AC Transit board member Joel Young did not attend the San Leandro debate because of a prior engagement, said his campaign manager Mark Goodwin, who filled in for Young Wednesday night. Goodwin was more general about how Young would help San Leandro Hospital, saying Sacramento should make it easier for local governments to fund services on their own. “The key, long-term for making those hospitals viable, is to make it easier for us to make our own decisions about the community services that we want to support,” he said, although, he also said Gov. Jerry Brown’s realignment plan in areas like prisons, “could be a very good thing in the long run.”

The hour-long forum did reveal some of the potential pieces of legislation that might one day be offered by one of the candidates in the future. In a bill likely targeted at constituents in Alameda, rather than San Leandro, Bonta said one of his first priorities would be to offer an exemption for former military installations to continue receiving tax increment dollars lost to the dissolution of redevelopment agencies. He said the plan would revitalize these areas across the district and state, while creating an economic stimulus and jobs. Bonta reiterated another proposal he calls an “emergency prevention fund” that would provide communities with spikes in crime or loss of funds in public safety a boost of state dollars.

Guillen said he would immediately offer a Constitutional amendment to lower the threshold for local governments to raise tax revenue from two-thirds to 55 percent. “It’s hard to get two-thirds of any group of people to agree to anything,” he said. Giving local governments more power will also help seniors and children avoid cuts to health care and education. “It’s reasonable and will have an immediate impact,” Guillen added. He also proposed looking into a two-year cycle for legislation, whereby lawmakers would audit potential bills one year and offer them in the Legislature the next.

Although, he admitted Young’s first piece of legislation is a bit “wonky,” but important, Goodwin said the state’s contract procurement process needs to be changed. The current “Buy American” regulations allow for 60 percent of the work must go to American workers, Goodwin said, but most of the work goes to the East Coast and fails to help the local and state economy. Goodwin said Young might also look into enacting a sugary drink tax, similar to proposals in several local governments across the state.

The low light of the debate possibly came from a question directly from its moderator, Zapata, who asks the candidates how they would stop passing down unfunded mandates on local government. Each of the candidates either gave short answers or merely avoided the query all together.

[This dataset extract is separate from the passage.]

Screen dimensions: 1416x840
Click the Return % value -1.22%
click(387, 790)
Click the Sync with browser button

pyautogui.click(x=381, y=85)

Bonta said he been on the receiving end of the unfunded mandates in Alameda, both as a healthcare district director and councilman. “If you’re going to impose mandates and you’re not going to fund them, then they have to let localities be able to generate that revenue themselves.” One way is to lower the two-thirds majority, he said.

As the only candidate to have worked in the Capitol as a staffer for the appropriations committee, Guillen said, “If the state doesn’t have its financial house in order, then we should not put any further mandates on local government,” although he would allow for an exemption in the extraordinary case of a health and safety issue.

Goodwin simply declared the obvious. “The state, because it is broken in terms of its ability to make decisions about revenue and spending, has frequently left city and county governments with unfunded mandates to help balance the [state] budget.”

Voters will have one last chance to see the three candidates in the same room just six days from the June 5 primary on Wednesday, May 30, 6:00, at the Allen Temple Baptist Church, Oakland. A fourth candidate, Republican Rhonda Weber, has not attended any debates.